Верещагин усмехнулся, ответил:
— Во-первых, трудно ожидать, чтобы скоро и всюду они победили; а во-вторых, если всюду победит социализм, то генералам тогда делать будет нечего.
— Мне такой социализм не нужен… А художники, Василий Васильевич, будут нужны социалистам или нет?
— Сам сомневаюсь, Михаил Дмитриевич, кто знает, как будет настроено общество! Ломка будет — это вне сомнения, но когда после ломки начнется созидание, и какое — трудно заранее сказать.
— А лидеры что говорят по этому поводу?
— Смотря, Михаил Дмитриевич, какие лидеры. Они тоже всякие бывают. Из французов назову Прудона. Наш Герцен называл Прудона диалектиком социальных вопросов, одним из самых выдающихся вольнодумцев, не признающим никаких общепринятых кумиров. И вот этот Прудон, касаясь вопросов искусства в общепринятом его значении, пишет, что он отдал бы Луврский музей, Тюильрийский дворец, собор Парижской богоматери и Вандомскую колонну — только за то, чтобы каждый мог иметь маленький домик на клочке земли, воду, тень, зелень и спокойствие, да еще несколько баранов… Такой идеал, возможно, и совпадает с желаниями деревенской бедноты и городских низов, — добавил от себя Верещагин, — но я лично не разделяю его мнения. Нужен кров, нужна пища и одежда постоянно и каждому, это верно. А искусство необходимо всем и вечно. Да оно и останется! Будут разрушаться троны, дворцы, будет яростно, засучив рукава, «работать» палач, вместе с коронами полетят головы, но искусство — дело рук народа — будет жить вечно. Его все-таки не умертвят…
— Почему вы так думаете? — спросил Скобелев.
— Исторические примеры тому порукой…
— А именно?
— Какие социальные встряски происходили, какие свергатели и завоеватели чередовались, а искусство Греции и Рима пережило их, осталось… Да возьмем недавний пример, — напомнил Василий Васильевич. — Конвент после революции 1789 года сразу же национализировал все произведения искусства, представляющие исторический и художественный интерес, и был издан закон: заковывать в кандалы на десять лет всякого, кто осмелится разрушать национальные памятники искусства.
— Ну, Василий Васильевич, вам тогда беспокоиться нечего. Вы будете жить и после своей смерти, — сказал Скобелев. — Итак, дорогой друг, — до встречи там, где наши пути сойдутся…
Они расстались, крепко обняв друг друга. Скобелев еще некоторое время оставался на Балканах, Верещагин поехал во Францию. Ехал он по дорогам, где недавно проходили бои, и горячий след войны всюду еще был заметен. Чтобы закрепить в памяти свои наблюдения, художник часто останавливался на местах, где лилась кровь за освобождение Болгарии, и делал дополнительные зарисовки. Там же, по дорогам войны, собирал он брошенное турецкое оружие, обмундирование и другие предметы, которые, как и многочисленные наброски в альбомах, могли ему пригодиться в дальнейшей работе. Приближалась быстрая и теплая болгарская весна. Снег растаял: с гор в долины шумно прорывались ручьи. Болгарские землеробы обсаживали деревьями могилы отважных русских солдат и храбрых своих дружинников. В деревнях готовились к посеву.

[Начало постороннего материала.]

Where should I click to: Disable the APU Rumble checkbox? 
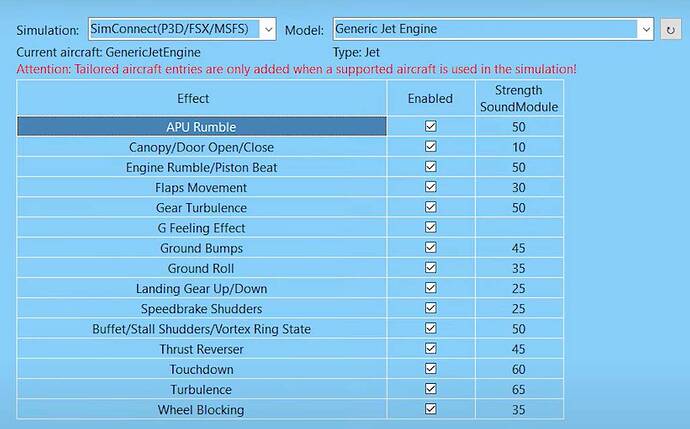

Верещагин поднялся на гору, которая солдатами была названа «Закусочной». Отсюда царь с братом-главнокомандующим и свитой следили за ходом третьего неудачного штурма Плевны. Тут валялись пробки и осколки бутылок из-под шампанского, торчали среди прошлогодней травы ржавые жестяные банки и разбитые ящики. Отсюда, с этой сопки, виднелись перевалы Шипкинских высот, где не слышалось ни выстрелов, ни скрипа повозок, нагруженных ранеными и обмороженными солдатами. Было здесь просторно и тихо.
Картины и выставки
По пути с Балкан в Париж Василий Васильевич заехал в Мюнхен за ожидавшей его Елизаветой Кондратьевной и, не задерживаясь в гостях у родственников, поспешил в Париж — на дачу, в мастерскую. Началась снова трудовая, творческая жизнь художника. Работа над индийскими картинами была временно отложена. О своем приезде в Париж Верещагин тотчас же известил Стасова и вскоре получил от него дружеский ответ. Письмо пришло, когда Василий Васильевич, разложив все свои этюды, заканчивал одну из первых картин нового цикла — «Побежденные» (под другим названием — «Панихида по убитым»). Прислуга, русская девушка, вручая письмо, заметила слезы на глазах художника.